= Directions =
Continue the article about Config's $27 million seed round, starting after its last sentence.

= Provided passage =
===

Asia's manufacturing might has always been about making things at scale - cars, chips, ships, and now, apparently, robot data. Config, a startup based in Seoul and San Jose that builds the data layer for robotic foundation models (RFMs), has raised an oversubscribed $27 million seed round led by Samsung Venture Investment, with strategic backing from Hyundai Motor's ZER01NE Ventures, LG Tech Ventures, and SKT America. The round values Config at over $200 million and brings its total funding to $34 million. Angel investor Pieter Abbeel, co-founder of Covariant AI and a UC Berkeley professor, also chipped in, alongside financial backers including Mirae Asset Ventures, Korea Development Bank, GS Futures, Kakao Ventures, and Z Ventures.

Founded in January 2025 by CEO Minjoon Seo - a former Meta researcher and chief scientist at Twelve Labs - along with four co-founders from Waymo, Google, and Naver, Config isn't building robots themselves. Instead, they're focused on a simpler goal: providing the data robots need to learn and operate. Because, as it turns out, teaching a robot to move is a lot harder than teaching a chatbot to generate plausible-sounding nonsense. Every piece of training data has to be physically collected - you need the robot, the facility, and people to operate it. That makes robotics AI more costly to develop than a software-only chatbot, according to Seo.

Config compares its role to TSMC, the Taiwanese chipmaker that manufactures for Apple, Nvidia, and AMD without competing with any of them. The startup aims to play a similar role in robotics by supplying the data. The approach is gaining traction as large manufacturers increasingly seek to build their own proprietary robot AI instead of relying entirely on outside vendors. That is the market Config is betting on - and it's already generating revenue, according to COO and co-founder Jack Bang. Current customers include large manufacturers, system integrators, and companies in the agriculture and defense sectors. Peers in the space include Physical Intelligence, Generalist AI, and Skild AI.

===

Data excerpts
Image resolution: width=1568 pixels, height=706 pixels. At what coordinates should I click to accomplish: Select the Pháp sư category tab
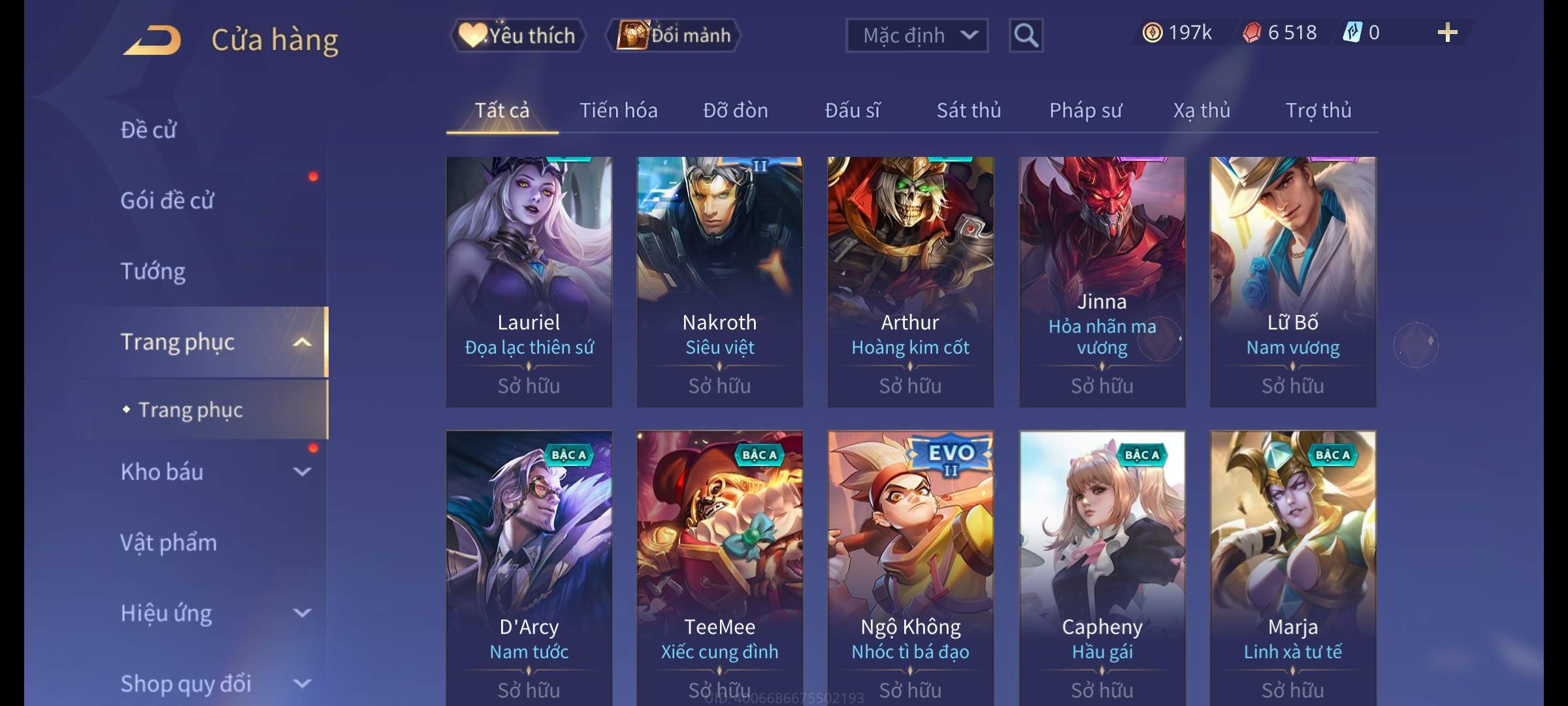(1085, 110)
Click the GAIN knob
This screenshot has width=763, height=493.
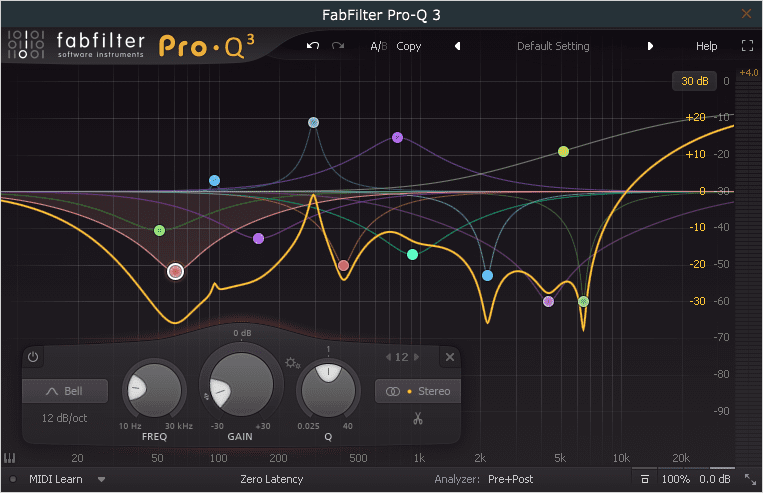click(241, 382)
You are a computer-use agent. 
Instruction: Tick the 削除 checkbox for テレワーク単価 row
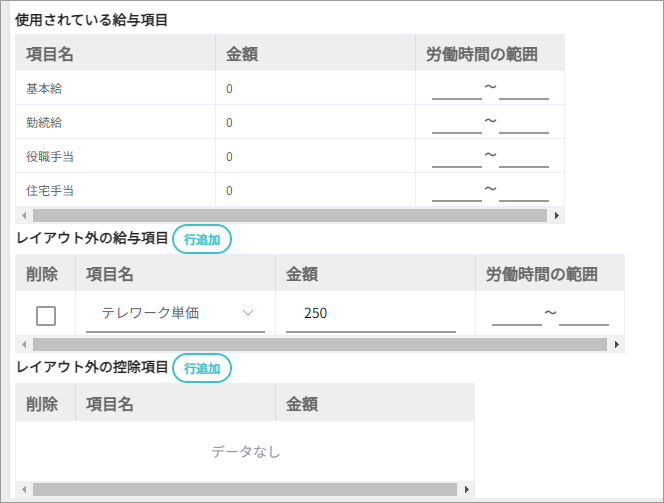(46, 316)
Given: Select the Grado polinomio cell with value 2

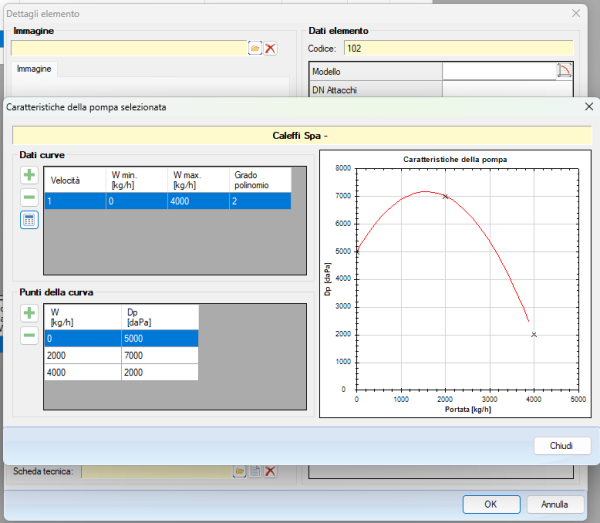Looking at the screenshot, I should click(260, 201).
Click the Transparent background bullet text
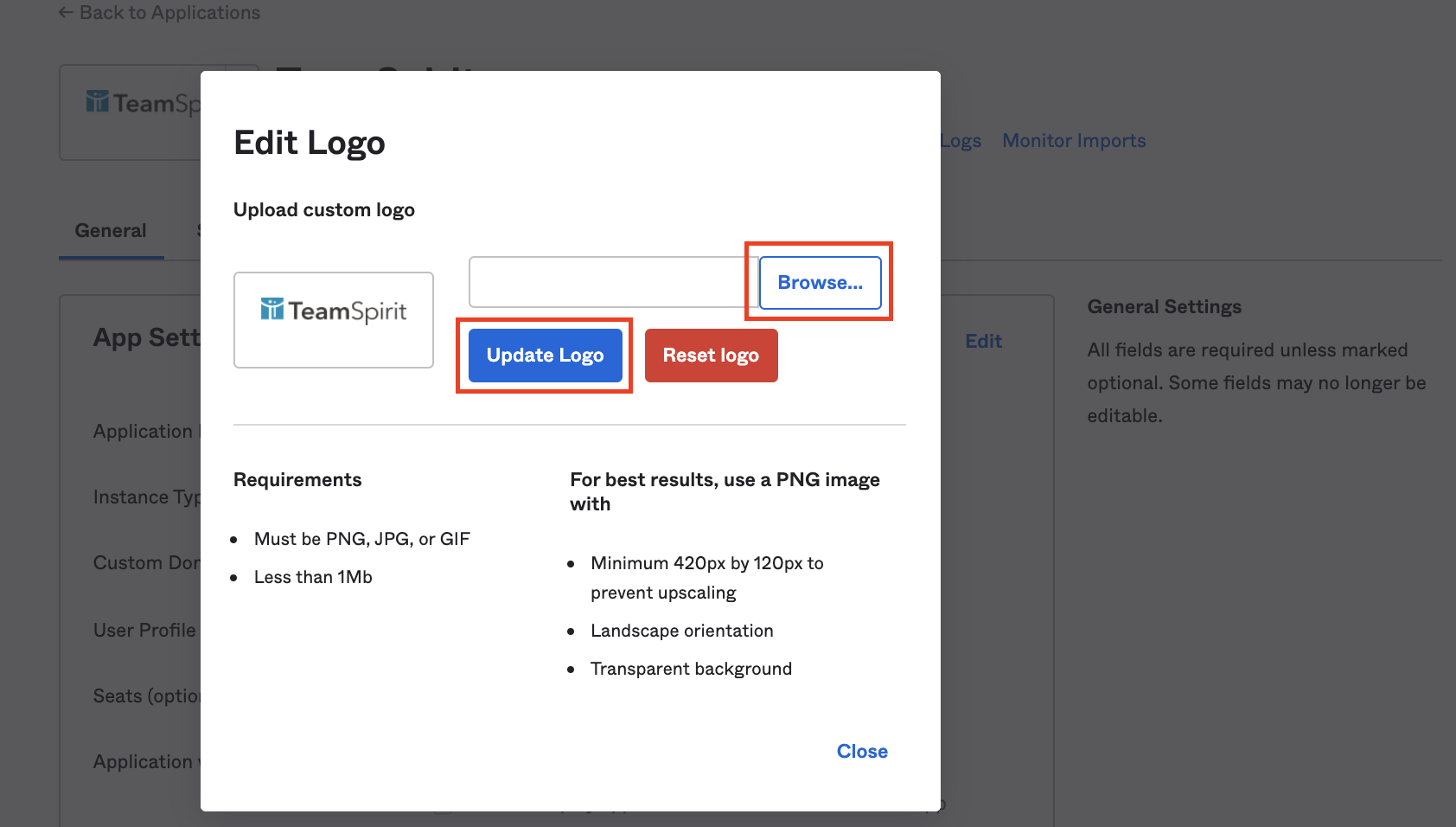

===

= Reply to the exercise =
Config records humans performing physical tasks in controlled studio environments and in the field. The startup operates out of Seoul and Hanoi, where a workforce of nearly 300 handles data production. To date, it has accumulated over 100,000 hours of human motion data - more than 30 times the size of AgiBot World, the largest comparable open-source dataset at roughly 3,000 hours. But Config isn't just hoarding data; it's transforming it. Most robotics teams train AI models on human motion data and then adapt those models for a robot. Config takes a different approach, converting the data before training begins so it's better suited to the way robots move and interact with the world. Seo compared the process to language translation: training a model on one type of data and expecting it to work seamlessly in another setting is like trying to teach Korean using only English-language materials. "The data must be converted, not the model. This conversion technology is Config's core technical differentiator," Seo said.

The funding will go toward three priorities: scaling its data operation in Vietnam and Seoul toward one million hours of collected data, growing its enterprise platform business to $10 million in annual recurring revenue by the end of 2026, and launching a cloud-based Robot-as-a-Service product that lets companies run Config's foundation model without requiring onboard hardware. Because nothing says "industrial revolution" like renting robot brains by the hour.